Given information |
##########

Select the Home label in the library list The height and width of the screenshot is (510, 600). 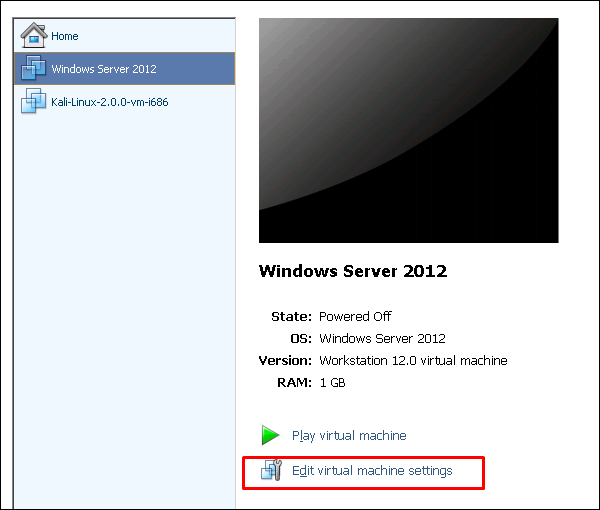65,37
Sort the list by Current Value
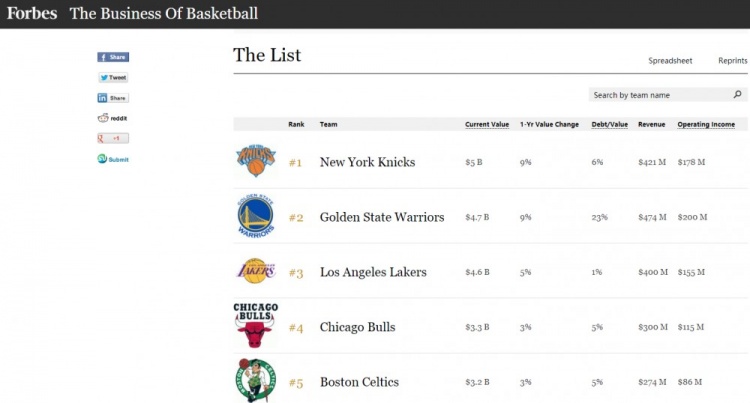 [x=487, y=124]
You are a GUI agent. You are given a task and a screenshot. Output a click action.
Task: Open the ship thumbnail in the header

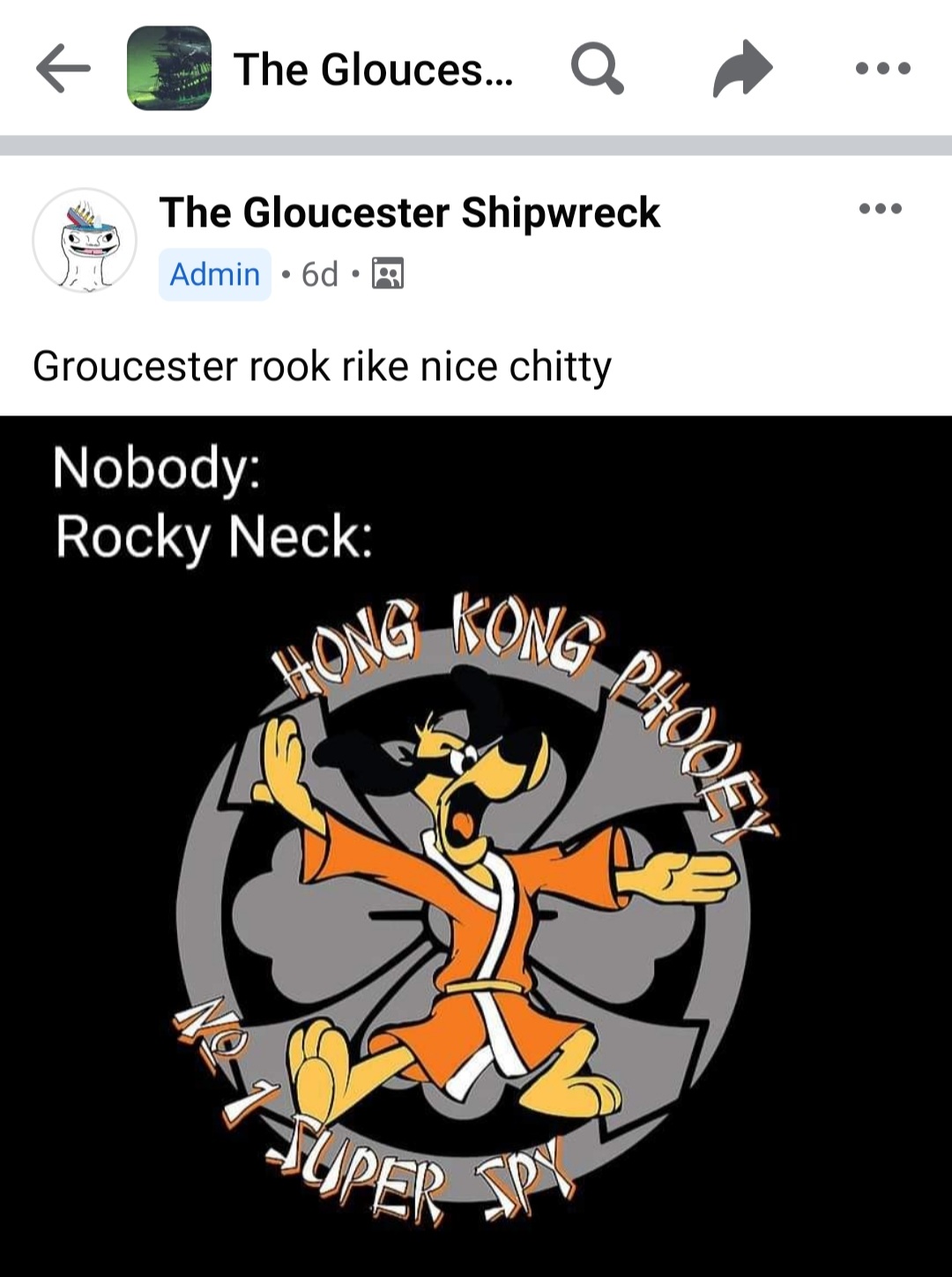coord(169,68)
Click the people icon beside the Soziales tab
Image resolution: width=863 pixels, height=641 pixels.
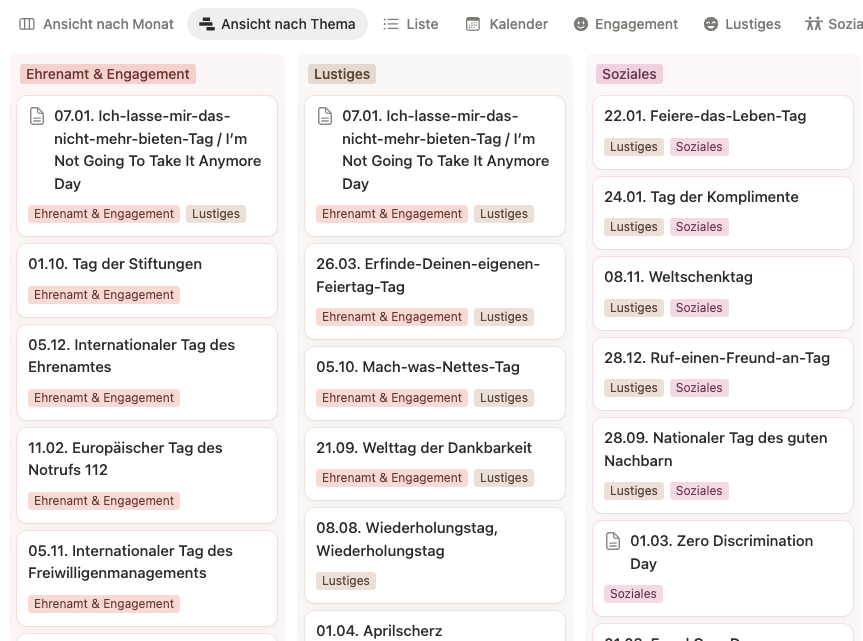pos(814,24)
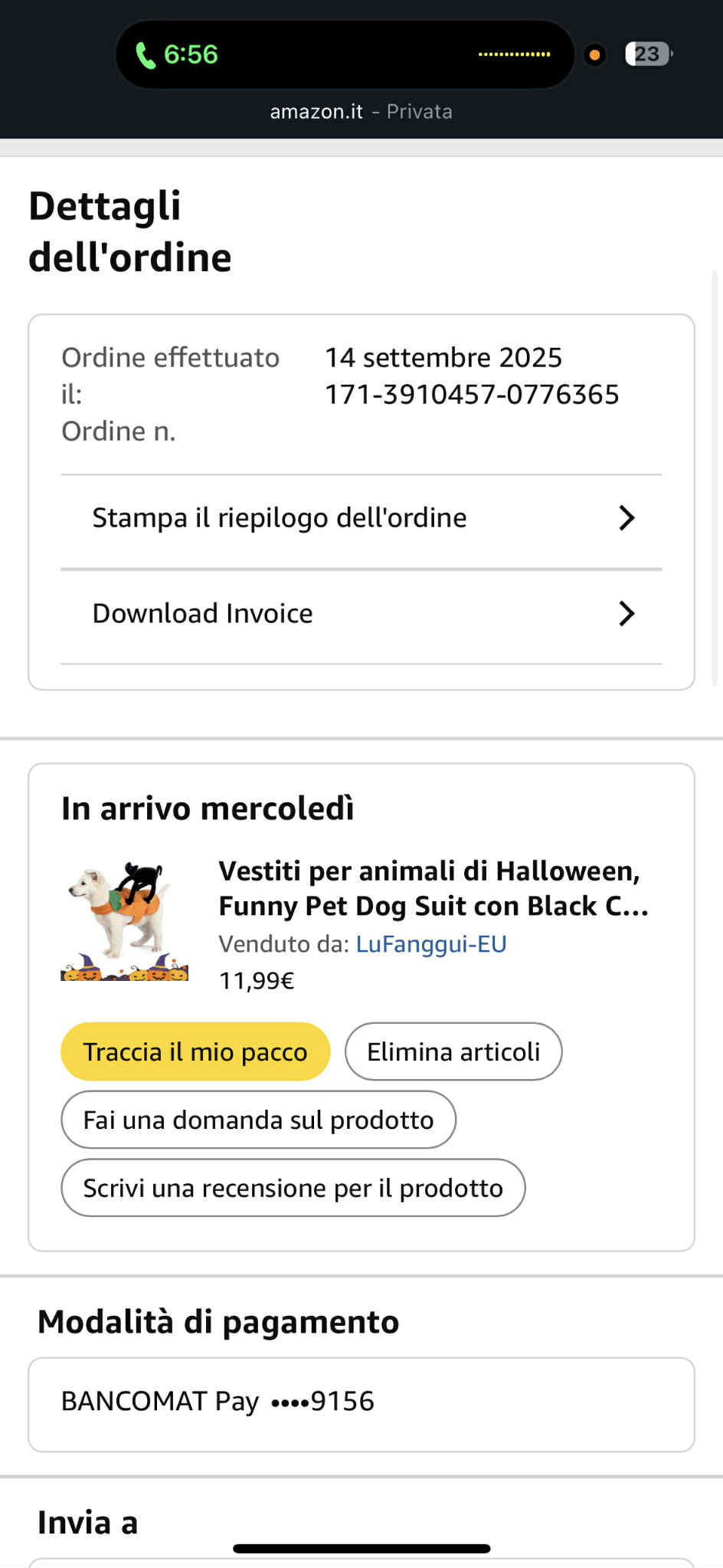
Task: Tap the call audio waveform indicator
Action: point(514,54)
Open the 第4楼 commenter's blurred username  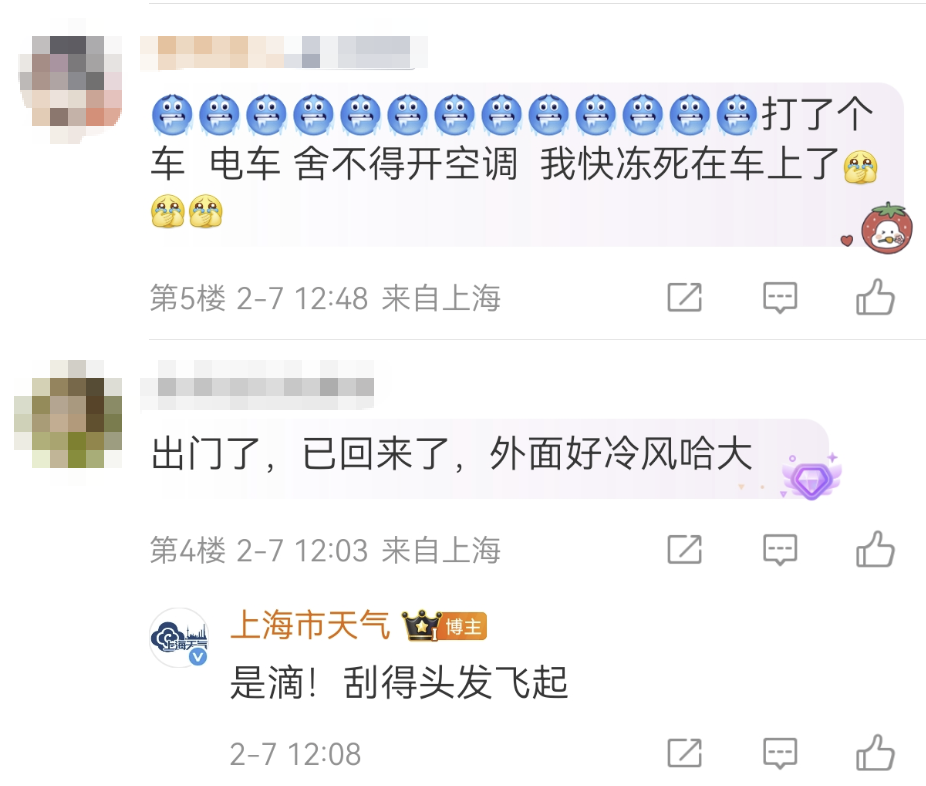pos(257,386)
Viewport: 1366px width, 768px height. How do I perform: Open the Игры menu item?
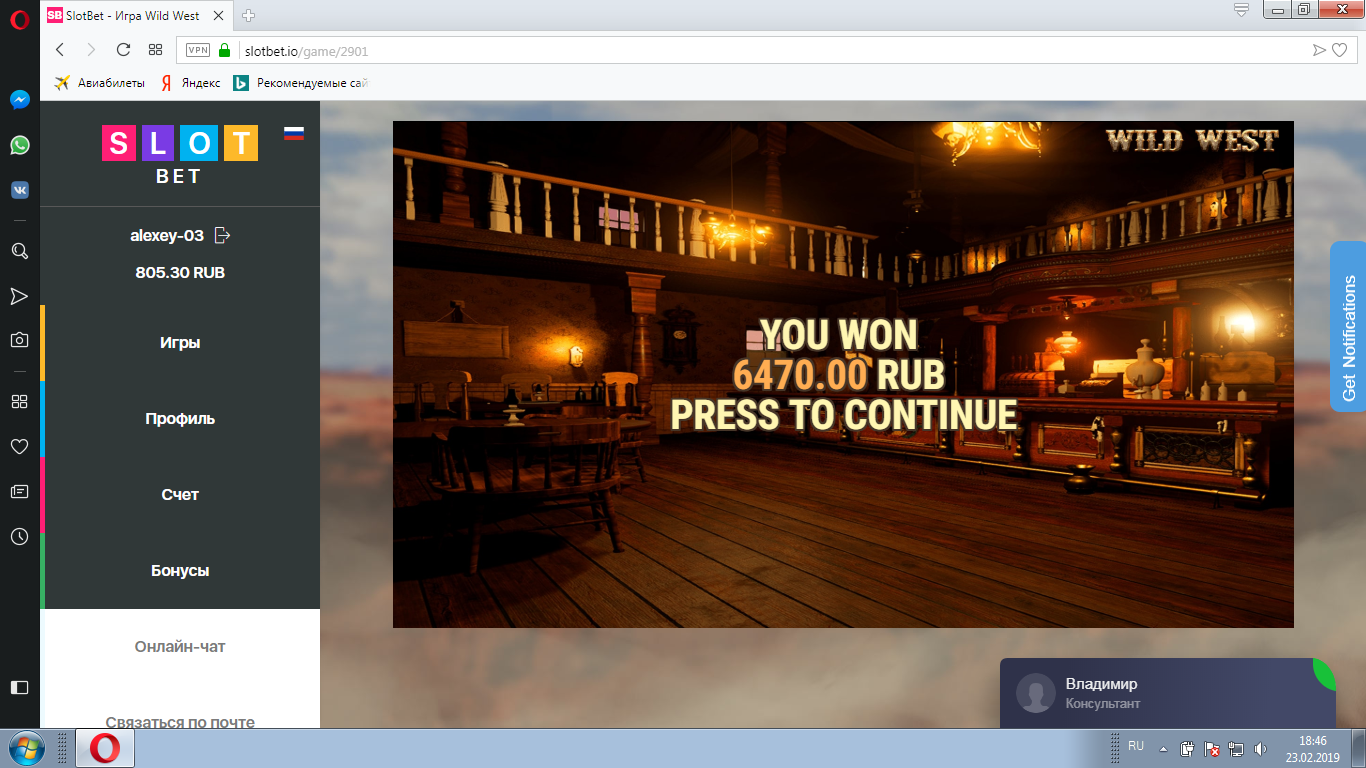(x=180, y=343)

##########

Your instructions | From the records above, extract the lines from the one holding "Sort the list by Current Value" through the one holding "Click the people icon beside the Soziales tab", word for word; omit the pictures.

Your solution |
Sort the list by Current Value
 [x=487, y=124]
You are a GUI agent. You are given a task and a screenshot. Output a click action.
Task: Open the ship thumbnail in the header

coord(169,68)
Click the people icon beside the Soziales tab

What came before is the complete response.